DoDaS & FAIR Guest: Jeff M. Phillips

Bitte Bildnachweis einfügen

15.02.2024, 16-18 Uhr (c.t.), Otto-Hahn-Str. 12, Raum E.003

Prof. Jeff M. Phillips, Ph.D.

Kahlert School of Computing

University of Utah

Jeff Phillips is a joint guest of the FAIR research profile & DoDaS

Title: Ferret: Reviewing Tabular Datasets for Manipulation

Abstract: How do we ensure the veracity of science? The act of manipulating or fabricating scientific data has led to many high-profile fraud cases and retractions. Detecting manipulated data, however, is a challenging and time-consuming endeavor. Automated detection methods are limited due to the diversity of data types and manipulation techniques. Furthermore, patterns automatically flagged as suspicious can have reasonable explanations. Instead, we propose a nuanced approach where experts analyze tabular datasets, e.g., as part of the peer-review process, using a guided, interactive visualization approach. In this paper, we present an analysis of how manipulated datasets are created and the artifacts these techniques generate. Based on these findings, we propose a suite of visualization methods to surface potential irregularities. We have implemented these methods in Ferret, a visualization tool for data forensics work. Ferret makes potential data issues salient and provides guidance on spotting signs of tampering and differentiating them from truthful data.

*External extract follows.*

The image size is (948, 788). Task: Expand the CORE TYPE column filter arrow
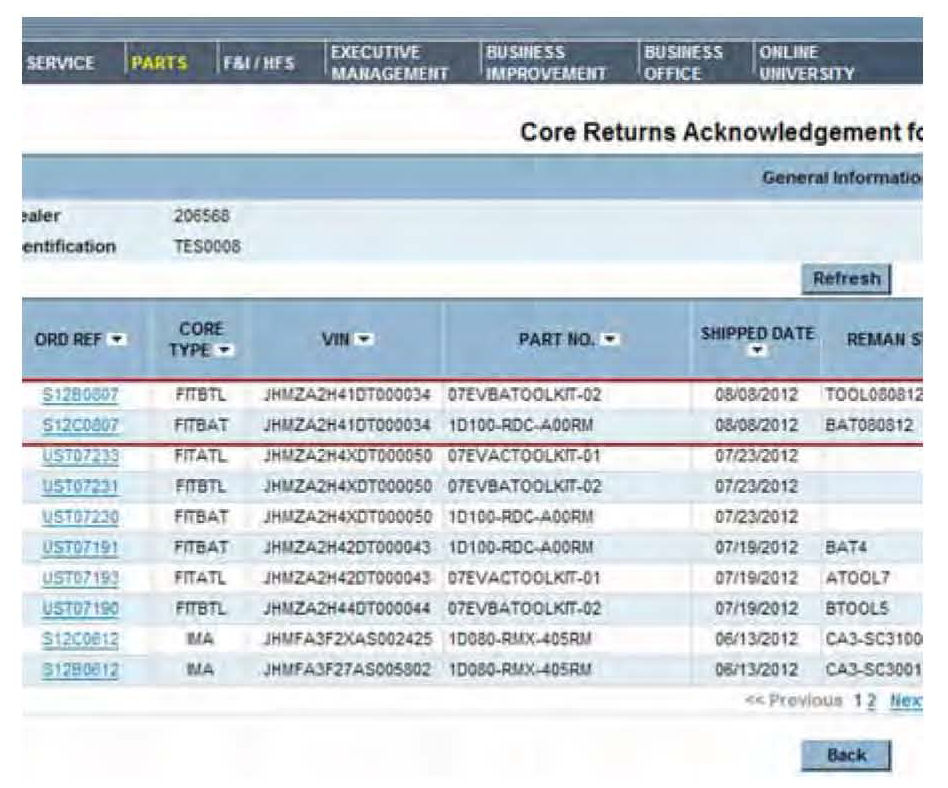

This is joint work with Devin Lange, Shaurya Sahai, and Alexander Lex, and appeared in EuroVis 2023 (https://vdl.sci.utah.edu/publications/2023_eurovis_ferret/)


Short Bio: Jeff Phillips (https://www.cs.utah.edu/~jeffp/) is a Professor in the Kahlert School of Computing.  There he runs the Data Science academic program, including a bachelors degree in Data Science that he led the creation of.  He also founded and directed of the Utah Center for Data Science.  He regularly publishes in top venues across data science, including in data mining, machine learning, data management, and statistics -- and also in computational geometry.  He published an undergraduate textbook "Mathematical Foundations for Data Analysis" (mathfordata.github.io) with Springer-Nature in 2021.  He has an NSF CAREER Award, and has been continuously funded by NSF since 2009.  For the 2023-2024 academic year he is on sabbatical as a Senior Research Fellow at ScaDS.AI in University of Leipzig, and a visitor at the MPI for Mathematics in the Sciences.